> _SOURCE MATERIAL_:

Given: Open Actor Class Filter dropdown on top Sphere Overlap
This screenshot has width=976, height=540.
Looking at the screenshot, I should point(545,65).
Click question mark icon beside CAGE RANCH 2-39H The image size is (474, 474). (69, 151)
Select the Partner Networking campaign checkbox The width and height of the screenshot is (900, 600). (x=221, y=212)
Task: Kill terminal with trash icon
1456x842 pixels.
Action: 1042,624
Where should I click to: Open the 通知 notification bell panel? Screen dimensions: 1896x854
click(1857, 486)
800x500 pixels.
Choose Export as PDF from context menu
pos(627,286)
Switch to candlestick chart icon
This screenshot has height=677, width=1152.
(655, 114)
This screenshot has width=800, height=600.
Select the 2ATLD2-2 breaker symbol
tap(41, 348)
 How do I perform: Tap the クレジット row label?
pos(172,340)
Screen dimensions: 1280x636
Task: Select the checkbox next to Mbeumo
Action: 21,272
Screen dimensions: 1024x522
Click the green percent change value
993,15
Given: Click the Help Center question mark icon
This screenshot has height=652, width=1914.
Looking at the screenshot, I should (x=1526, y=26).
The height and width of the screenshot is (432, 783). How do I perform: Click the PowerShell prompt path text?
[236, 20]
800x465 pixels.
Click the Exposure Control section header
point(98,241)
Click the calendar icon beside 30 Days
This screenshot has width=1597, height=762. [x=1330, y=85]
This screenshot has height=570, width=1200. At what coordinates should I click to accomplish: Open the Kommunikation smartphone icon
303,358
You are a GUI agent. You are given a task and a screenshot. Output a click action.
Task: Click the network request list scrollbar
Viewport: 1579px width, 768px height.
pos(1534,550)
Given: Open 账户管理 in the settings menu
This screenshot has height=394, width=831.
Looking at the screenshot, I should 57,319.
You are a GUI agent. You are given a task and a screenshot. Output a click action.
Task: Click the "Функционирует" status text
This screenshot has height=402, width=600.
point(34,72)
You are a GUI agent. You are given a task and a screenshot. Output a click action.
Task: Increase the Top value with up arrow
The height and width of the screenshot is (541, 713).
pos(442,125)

> _WHAT YOU ARE ASKED TO DO_: Give the complete material back, word for word.

> _ANSWER AREA_:
Given: Open Actor Class Filter dropdown on top Sphere Overlap
This screenshot has width=976, height=540.
Looking at the screenshot, I should point(545,65).
Click question mark icon beside CAGE RANCH 2-39H The image size is (474, 474). (69, 151)
Select the Partner Networking campaign checkbox The width and height of the screenshot is (900, 600). (x=221, y=212)
Task: Kill terminal with trash icon
1456x842 pixels.
Action: 1042,624
Where should I click to: Open the 通知 notification bell panel? Screen dimensions: 1896x854
click(1857, 486)
800x500 pixels.
Choose Export as PDF from context menu
pos(627,286)
Switch to candlestick chart icon
This screenshot has height=677, width=1152.
(655, 114)
This screenshot has width=800, height=600.
Select the 2ATLD2-2 breaker symbol
tap(41, 348)
 How do I perform: Tap the クレジット row label?
pos(172,340)
Screen dimensions: 1280x636
Task: Select the checkbox next to Mbeumo
Action: 21,272
Screen dimensions: 1024x522
Click the green percent change value
993,15
Given: Click the Help Center question mark icon
This screenshot has height=652, width=1914.
Looking at the screenshot, I should (x=1526, y=26).
The height and width of the screenshot is (432, 783). How do I perform: Click the PowerShell prompt path text?
[236, 20]
800x465 pixels.
Click the Exposure Control section header
point(98,241)
Click the calendar icon beside 30 Days
This screenshot has width=1597, height=762. [x=1330, y=85]
This screenshot has height=570, width=1200. At what coordinates should I click to accomplish: Open the Kommunikation smartphone icon
303,358
You are a GUI agent. You are given a task and a screenshot. Output a click action.
Task: Click the network request list scrollbar
Viewport: 1579px width, 768px height.
pos(1534,550)
Given: Open 账户管理 in the settings menu
This screenshot has height=394, width=831.
Looking at the screenshot, I should 57,319.
You are a GUI agent. You are given a task and a screenshot. Output a click action.
Task: Click the "Функционирует" status text
This screenshot has height=402, width=600.
point(34,72)
You are a GUI agent. You are given a task and a screenshot. Output a click action.
Task: Increase the Top value with up arrow
The height and width of the screenshot is (541, 713).
pos(442,125)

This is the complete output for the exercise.